Source extract »
►

I did get a failure on a physical machine after about 3000 retries.

glk1001 avatar Oct 27 '21 12:10 glk1001

Hi, I've looked into this a bit more and it's failing because of this code sequence:

In

void pglogical_apply_main(Datum main_arg)

there is a call to

pglogical_sync_subscription(MySubscription);

Further in this gets called:

PGLogicalSyncStatus * get_subscription_sync_status(Oid subid, bool missing_ok)
...

	rv = makeRangeVar(EXTENSION_NAME, CATALOG_LOCAL_SYNC_STATUS, -1);
	rel = table_openrv(rv, RowExclusiveLock);
	tupDesc = RelationGetDescr(rel);

The problem is here - sometimes the return for sync status is 'i' instead of 'r'. This happens even though the 'pglogical_create_subscriber' program sets sync_status = 'r' just after setting up a subscription. I can make the test script pass by forcing sync status = 'r' to be returned from 'get_subscription_sync_status'. Not sure why 'table_openrv' is not always getting 'r'.

glk1001 avatar Nov 09 '21 06:11 glk1001

@glk1001 we also met the same issue, could you share how you fix it? Or workaround?

JinlongWukong avatar Dec 09 '23 14:12 JinlongWukong

◄

Set tasks »
A. Can you reproduce, word for word, the stretch of the pglogical thread from "Further in this" through "always getting 'r'."?
B. In the records, could you switch "Where should I click to" to "Where do I click to" in the stretch from the line that contains "Given: Click the FAQ question-mark icon" through the line that contains "point(446,24)", and return only those lines with everything else left as it is?

Task inputs »
►

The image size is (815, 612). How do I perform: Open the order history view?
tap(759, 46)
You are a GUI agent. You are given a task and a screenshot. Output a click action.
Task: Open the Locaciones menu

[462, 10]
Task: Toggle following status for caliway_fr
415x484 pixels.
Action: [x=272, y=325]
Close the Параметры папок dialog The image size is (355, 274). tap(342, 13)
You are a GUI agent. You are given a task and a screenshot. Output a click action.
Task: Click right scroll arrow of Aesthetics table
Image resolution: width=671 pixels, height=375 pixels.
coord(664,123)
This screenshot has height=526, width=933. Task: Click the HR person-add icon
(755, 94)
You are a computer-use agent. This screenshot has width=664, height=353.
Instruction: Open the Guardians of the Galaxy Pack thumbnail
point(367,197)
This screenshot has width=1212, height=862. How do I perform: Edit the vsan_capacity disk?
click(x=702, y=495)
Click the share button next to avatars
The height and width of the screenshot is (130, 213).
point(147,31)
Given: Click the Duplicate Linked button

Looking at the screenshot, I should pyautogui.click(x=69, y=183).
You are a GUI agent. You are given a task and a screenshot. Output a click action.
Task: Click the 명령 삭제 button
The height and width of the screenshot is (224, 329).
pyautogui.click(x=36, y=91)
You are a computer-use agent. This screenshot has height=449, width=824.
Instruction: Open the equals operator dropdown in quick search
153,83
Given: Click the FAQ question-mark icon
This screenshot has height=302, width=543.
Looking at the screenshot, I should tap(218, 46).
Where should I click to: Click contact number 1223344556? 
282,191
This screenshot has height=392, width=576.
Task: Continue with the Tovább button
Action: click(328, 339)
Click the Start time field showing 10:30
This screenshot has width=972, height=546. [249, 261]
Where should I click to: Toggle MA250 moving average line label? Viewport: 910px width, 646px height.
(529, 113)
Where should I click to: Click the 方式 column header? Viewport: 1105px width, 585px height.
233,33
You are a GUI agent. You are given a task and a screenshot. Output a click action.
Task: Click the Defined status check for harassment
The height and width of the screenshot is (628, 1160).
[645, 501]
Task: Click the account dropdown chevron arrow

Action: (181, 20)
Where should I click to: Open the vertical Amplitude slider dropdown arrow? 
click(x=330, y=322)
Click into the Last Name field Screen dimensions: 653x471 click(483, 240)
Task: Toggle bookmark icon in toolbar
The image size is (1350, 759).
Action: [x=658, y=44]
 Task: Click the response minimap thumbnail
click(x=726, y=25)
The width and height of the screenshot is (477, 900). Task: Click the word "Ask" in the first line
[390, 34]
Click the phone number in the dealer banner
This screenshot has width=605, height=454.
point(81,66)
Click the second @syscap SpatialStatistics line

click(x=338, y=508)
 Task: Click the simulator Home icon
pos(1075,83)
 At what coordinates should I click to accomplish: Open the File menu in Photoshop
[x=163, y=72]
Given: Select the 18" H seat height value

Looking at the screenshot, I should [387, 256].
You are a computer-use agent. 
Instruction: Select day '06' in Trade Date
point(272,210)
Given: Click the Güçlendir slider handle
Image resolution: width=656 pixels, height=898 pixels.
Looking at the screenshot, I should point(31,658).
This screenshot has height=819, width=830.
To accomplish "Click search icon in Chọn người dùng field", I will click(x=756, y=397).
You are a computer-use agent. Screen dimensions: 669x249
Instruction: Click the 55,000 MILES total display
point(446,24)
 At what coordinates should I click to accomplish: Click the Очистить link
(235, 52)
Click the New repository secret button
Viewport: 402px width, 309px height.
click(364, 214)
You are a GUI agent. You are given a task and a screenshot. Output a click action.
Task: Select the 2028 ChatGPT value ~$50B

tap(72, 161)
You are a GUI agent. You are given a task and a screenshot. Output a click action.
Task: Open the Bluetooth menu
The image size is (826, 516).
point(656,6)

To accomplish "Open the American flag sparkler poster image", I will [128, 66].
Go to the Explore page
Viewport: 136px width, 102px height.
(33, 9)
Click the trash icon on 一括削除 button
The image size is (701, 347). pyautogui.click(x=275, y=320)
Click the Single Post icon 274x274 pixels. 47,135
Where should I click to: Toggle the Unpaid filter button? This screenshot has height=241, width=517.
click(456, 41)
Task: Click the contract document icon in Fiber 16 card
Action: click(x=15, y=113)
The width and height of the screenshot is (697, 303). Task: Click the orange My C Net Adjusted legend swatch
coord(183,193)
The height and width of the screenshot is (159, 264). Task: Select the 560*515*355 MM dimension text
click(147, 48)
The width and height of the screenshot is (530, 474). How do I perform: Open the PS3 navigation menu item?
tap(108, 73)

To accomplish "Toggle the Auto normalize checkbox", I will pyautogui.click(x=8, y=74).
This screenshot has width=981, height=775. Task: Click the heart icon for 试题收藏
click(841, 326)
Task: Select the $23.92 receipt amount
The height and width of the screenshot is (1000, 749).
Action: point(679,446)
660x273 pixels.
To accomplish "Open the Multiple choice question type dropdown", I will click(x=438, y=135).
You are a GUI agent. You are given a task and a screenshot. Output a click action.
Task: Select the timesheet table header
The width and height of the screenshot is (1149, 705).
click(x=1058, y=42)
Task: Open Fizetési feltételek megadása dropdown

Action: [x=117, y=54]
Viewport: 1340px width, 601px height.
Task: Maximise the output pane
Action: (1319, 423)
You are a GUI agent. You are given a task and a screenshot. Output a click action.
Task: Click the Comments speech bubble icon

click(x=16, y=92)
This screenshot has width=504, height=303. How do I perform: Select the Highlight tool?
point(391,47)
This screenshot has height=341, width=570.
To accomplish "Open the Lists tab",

◄

Responses »
A.
Further in this gets called:

PGLogicalSyncStatus * get_subscription_sync_status(Oid subid, bool missing_ok)
...

	rv = makeRangeVar(EXTENSION_NAME, CATALOG_LOCAL_SYNC_STATUS, -1);
	rel = table_openrv(rv, RowExclusiveLock);
	tupDesc = RelationGetDescr(rel);

The problem is here - sometimes the return for sync status is 'i' instead of 'r'. This happens even though the 'pglogical_create_subscriber' program sets sync_status = 'r' just after setting up a subscription. I can make the test script pass by forcing sync status = 'r' to be returned from 'get_subscription_sync_status'. Not sure why 'table_openrv' is not always getting 'r'.

B.
Given: Click the FAQ question-mark icon
This screenshot has height=302, width=543.
Looking at the screenshot, I should tap(218, 46).
Where do I click to: Click contact number 1223344556? 
282,191
This screenshot has height=392, width=576.
Task: Continue with the Tovább button
Action: click(328, 339)
Click the Start time field showing 10:30
This screenshot has width=972, height=546. [249, 261]
Where do I click to: Toggle MA250 moving average line label? Viewport: 910px width, 646px height.
(529, 113)
Where do I click to: Click the 方式 column header? Viewport: 1105px width, 585px height.
233,33
You are a GUI agent. You are given a task and a screenshot. Output a click action.
Task: Click the Defined status check for harassment
The height and width of the screenshot is (628, 1160).
[645, 501]
Task: Click the account dropdown chevron arrow

Action: (181, 20)
Where do I click to: Open the vertical Amplitude slider dropdown arrow? 
click(x=330, y=322)
Click into the Last Name field Screen dimensions: 653x471 click(483, 240)
Task: Toggle bookmark icon in toolbar
The image size is (1350, 759).
Action: [x=658, y=44]
 Task: Click the response minimap thumbnail
click(x=726, y=25)
The width and height of the screenshot is (477, 900). Task: Click the word "Ask" in the first line
[390, 34]
Click the phone number in the dealer banner
This screenshot has width=605, height=454.
point(81,66)
Click the second @syscap SpatialStatistics line

click(x=338, y=508)
 Task: Click the simulator Home icon
pos(1075,83)
 At what coordinates should I click to accomplish: Open the File menu in Photoshop
[x=163, y=72]
Given: Select the 18" H seat height value

Looking at the screenshot, I should [387, 256].
You are a computer-use agent. 
Instruction: Select day '06' in Trade Date
point(272,210)
Given: Click the Güçlendir slider handle
Image resolution: width=656 pixels, height=898 pixels.
Looking at the screenshot, I should point(31,658).
This screenshot has height=819, width=830.
To accomplish "Click search icon in Chọn người dùng field", I will click(x=756, y=397).
You are a computer-use agent. Screen dimensions: 669x249
Instruction: Click the 55,000 MILES total display
point(446,24)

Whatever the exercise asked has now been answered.